I was at a five-year-old’s birthday party on this last Sunday of the Olympics. A bunch of the parents were sitting around in the shade of the rented bouncy house while our children literally bounced off the walls from too much cake, when somebody brought up that Find Your Greatness commercial with the jogging kid and said they thought it was the best commercial of the Olympics. This sparked a brief debate, not about whether it was the best spot of the Olympics or not–everyone seemed to agree on that–but whether Nike was the official Sportswear Partner of the games. The crowd was about evenly split between believing it was Nike or… some other sportswear company. Some people said Reebok. Some people said Adidas. One guy even thought it might be K-Swiss, although everyone laughed at him. They all remembered being barraged with lots of sportswear commercials; they just couldn’t remember much beyond the fact that they were sportswear commercials.
Since I follow branding (probably more closely than I do the Olympics), I knew that Adidas was the official partner, which was actually announced in 2007. But, apparently, five years, hundreds of millions of dollars and the exclusive rights to use the Olympic name, logo and references to medals hadn’t been enough to win the gold for Adidas. After all that effort, Adidas hadn’t been able to get its message across to even a third of the people attending the party–at least, not in the face of the story Nike has been telling with its Find Your Greatness campaign. That, everyone remembered. They talked, in particular, about the jogging kid and the little boy on the high-dive board, about how moving those commercials were. And as they debated it, more of them conceded that Nike probably was the official partner.

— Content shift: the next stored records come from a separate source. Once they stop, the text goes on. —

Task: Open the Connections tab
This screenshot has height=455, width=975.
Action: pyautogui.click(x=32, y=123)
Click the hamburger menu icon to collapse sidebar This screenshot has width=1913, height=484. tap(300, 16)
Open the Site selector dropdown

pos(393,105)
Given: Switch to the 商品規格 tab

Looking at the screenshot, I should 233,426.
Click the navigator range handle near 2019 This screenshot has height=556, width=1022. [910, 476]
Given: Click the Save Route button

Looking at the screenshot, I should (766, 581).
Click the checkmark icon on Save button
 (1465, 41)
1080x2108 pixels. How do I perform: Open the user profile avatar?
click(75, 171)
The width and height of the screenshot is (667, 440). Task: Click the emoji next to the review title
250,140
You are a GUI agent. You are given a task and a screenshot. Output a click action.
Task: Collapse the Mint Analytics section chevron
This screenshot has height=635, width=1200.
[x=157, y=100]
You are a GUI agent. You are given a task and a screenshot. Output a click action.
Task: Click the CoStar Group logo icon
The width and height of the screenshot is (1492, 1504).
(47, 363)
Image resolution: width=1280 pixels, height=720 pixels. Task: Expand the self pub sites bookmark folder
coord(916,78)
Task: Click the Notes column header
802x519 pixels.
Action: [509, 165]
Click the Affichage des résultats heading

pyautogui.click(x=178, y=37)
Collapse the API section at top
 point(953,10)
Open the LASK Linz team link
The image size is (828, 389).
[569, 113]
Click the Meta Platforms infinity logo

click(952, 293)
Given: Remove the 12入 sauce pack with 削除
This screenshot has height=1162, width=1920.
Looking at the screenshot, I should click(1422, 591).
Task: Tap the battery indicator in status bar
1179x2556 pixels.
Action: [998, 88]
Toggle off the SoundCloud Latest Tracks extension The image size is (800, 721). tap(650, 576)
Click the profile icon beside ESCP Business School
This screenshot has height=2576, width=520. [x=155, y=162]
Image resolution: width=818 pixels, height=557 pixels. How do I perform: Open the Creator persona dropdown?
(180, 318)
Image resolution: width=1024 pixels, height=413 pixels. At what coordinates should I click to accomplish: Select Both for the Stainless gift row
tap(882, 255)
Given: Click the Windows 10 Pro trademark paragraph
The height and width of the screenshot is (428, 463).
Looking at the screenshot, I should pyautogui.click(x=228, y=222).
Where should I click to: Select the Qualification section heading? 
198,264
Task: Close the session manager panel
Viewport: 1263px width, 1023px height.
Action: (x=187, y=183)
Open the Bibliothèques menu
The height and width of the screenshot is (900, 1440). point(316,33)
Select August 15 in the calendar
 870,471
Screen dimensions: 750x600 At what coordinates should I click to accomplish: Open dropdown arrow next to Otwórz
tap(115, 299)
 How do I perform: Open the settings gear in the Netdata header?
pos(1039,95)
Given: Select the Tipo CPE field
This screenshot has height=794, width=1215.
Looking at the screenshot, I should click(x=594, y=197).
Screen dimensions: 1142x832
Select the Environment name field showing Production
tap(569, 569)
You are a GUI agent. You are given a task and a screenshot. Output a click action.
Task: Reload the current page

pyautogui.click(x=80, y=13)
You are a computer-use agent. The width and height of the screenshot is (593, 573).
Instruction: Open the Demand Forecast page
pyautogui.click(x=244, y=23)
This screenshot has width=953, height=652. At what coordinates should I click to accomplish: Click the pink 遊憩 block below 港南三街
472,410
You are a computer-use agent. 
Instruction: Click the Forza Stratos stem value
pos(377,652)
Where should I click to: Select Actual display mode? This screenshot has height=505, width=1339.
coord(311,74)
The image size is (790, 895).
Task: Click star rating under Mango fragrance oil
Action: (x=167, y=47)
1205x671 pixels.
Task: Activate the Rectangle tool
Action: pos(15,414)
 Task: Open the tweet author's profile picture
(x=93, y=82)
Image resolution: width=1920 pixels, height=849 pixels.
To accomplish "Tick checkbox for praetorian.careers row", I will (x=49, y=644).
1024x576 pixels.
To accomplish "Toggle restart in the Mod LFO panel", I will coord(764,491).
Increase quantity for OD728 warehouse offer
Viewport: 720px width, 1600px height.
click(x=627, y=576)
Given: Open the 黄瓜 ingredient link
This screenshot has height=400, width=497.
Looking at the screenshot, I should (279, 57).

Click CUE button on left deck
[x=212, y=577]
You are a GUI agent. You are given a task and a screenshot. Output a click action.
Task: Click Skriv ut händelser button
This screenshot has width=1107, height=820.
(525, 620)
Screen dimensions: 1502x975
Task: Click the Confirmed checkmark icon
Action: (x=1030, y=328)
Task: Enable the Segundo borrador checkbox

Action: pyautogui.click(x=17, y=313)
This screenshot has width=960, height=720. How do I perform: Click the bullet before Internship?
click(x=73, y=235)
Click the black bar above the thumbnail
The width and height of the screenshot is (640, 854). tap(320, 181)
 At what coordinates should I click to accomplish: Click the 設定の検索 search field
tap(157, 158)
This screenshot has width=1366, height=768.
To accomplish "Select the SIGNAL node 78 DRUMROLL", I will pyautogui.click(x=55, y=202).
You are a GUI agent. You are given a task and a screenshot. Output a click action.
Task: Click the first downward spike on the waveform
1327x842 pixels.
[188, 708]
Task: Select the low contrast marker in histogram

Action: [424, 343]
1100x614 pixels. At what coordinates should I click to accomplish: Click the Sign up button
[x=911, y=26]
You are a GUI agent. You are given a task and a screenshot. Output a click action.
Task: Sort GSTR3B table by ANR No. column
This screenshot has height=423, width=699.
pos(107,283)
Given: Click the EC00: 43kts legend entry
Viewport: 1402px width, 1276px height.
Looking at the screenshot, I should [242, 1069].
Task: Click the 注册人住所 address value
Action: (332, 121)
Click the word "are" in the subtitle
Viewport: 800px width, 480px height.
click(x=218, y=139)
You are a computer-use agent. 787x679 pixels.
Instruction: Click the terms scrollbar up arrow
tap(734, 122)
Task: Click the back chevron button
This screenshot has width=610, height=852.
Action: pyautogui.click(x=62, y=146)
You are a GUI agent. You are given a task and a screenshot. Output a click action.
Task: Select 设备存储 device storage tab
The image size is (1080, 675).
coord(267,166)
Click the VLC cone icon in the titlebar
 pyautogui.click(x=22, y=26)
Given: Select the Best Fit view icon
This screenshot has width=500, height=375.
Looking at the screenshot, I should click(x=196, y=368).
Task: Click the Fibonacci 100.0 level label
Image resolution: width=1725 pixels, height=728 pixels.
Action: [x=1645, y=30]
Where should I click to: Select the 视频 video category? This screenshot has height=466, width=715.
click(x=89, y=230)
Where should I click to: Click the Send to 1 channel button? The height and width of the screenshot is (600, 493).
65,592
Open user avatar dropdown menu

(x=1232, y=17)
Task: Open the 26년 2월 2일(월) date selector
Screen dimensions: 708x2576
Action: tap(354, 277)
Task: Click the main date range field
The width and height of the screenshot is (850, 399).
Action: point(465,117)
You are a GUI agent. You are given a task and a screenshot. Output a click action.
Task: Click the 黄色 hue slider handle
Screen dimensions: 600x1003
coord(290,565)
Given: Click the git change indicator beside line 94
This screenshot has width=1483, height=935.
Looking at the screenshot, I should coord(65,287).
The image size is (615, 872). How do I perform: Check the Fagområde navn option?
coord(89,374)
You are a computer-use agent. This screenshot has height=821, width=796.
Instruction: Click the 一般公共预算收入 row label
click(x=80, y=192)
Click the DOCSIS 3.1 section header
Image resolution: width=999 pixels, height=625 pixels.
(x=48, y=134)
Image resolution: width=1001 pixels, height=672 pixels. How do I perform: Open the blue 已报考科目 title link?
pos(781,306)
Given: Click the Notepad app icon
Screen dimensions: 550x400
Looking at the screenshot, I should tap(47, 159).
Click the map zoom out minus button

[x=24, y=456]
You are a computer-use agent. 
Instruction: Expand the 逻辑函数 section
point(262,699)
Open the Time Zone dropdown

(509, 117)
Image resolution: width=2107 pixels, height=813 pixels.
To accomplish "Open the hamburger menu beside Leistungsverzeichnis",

From a story perspective, it’s not that hard to see how Nike sprinted past Adidas. Adidas has been running a great-looking campaign called Take the Stage that featured lots of great-looking people (like David Beckham and Katy Perry) doing great-looking athletic things and partying, all set to cool music. The spots have been majestic, cinematic and big. Better still, from a story perspective, they seemed to touch on an authentic conflict between sportswear’s function as equipment for competition and its form as stylish fashion. But Nike’s story has been much more compelling. Instead of focusing on a conflict of sportswear, Nike has remained focused on an essential conflict of sport–triumph of the human spirit versus victory at all cost.
Sport is a funny thing. On the one hand, it’s play. Sport is powerful because it brings us together, teaches us teamwork and good sportsmanship. When we come together to play, we are enriched and uplifted. It doesn’t matter whether you win or lose, it’s how you play the game and that you choose to play it. Sport is about triumph of the human spirit. On the other hand, sport is competition. It’s a fierce battle in which opponents struggle to best each other. Only one side can take the top spot, and everyone else must lose. Sport is about victory at all cost.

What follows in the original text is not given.